"A code, dear?"

"For your writing to me. You see Ross will have to read the letters, and how can you say in every other line you love me, with that duffer reading it out loud?"

"Oh, Karl—how stupid of me not to learn writing the other way! You see it never occurred to me I would be away from you. Couldn't I take that manual, and make it out from that?"

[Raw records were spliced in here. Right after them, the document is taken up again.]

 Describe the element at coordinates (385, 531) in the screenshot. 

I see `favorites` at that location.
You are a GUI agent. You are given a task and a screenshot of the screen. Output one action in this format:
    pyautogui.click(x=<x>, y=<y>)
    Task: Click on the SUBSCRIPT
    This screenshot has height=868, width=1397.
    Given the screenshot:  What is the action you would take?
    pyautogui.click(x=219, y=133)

"Well—you might, but we'll do both; it will be fun to have a code. Now, when you say—'I am a trifle tired,' you mean—'Oh, sweetheart, I am so lonesome for you that I am never going away again!'"

"But won't Mr. Ross think it strange if I say in each letter that I am a trifle tired?"

"What do we care what he thinks? They're not his letters, are they? And when you say—'New York seems most attractive,'—you mean—'Oh, dearest, I never dreamed I loved you so much! I am finding out in a thousand new ways how much I care, and never, never, shall we be separated again.'"

"And when I say, 'I send you my love'—it will be perfectly proper for Mr. Ross to read that, I mean—'Dear love—I send you a thousand kisses, and I would give the world for one minute now in your arms.'"

And so they arranged it,—revising, enlarging, going over it a great many times to have it all certain—there was such a tender kind of fun in it. As to the other side of it, Karl of course could write to her on his typewriter.

It was a beautiful evening they had sitting there before the fire. She saw pictures for him, and he even saw some pictures for her,—he said a blind man could see certain pictures no one else could possibly see. They spoke of how they had never been separated since their marriage, of how strange it would seem to be apart, but always of how beautiful to be together again. There was such a sweetness, tenderness, in the sadness which hung about their parting. They made the most of their pain, as is the way of lovers, for it drew them together in a new way, and each kiss, each smallest caress, had a new and tender significance.

"You'll be back in time for your birthday, Ernestine?"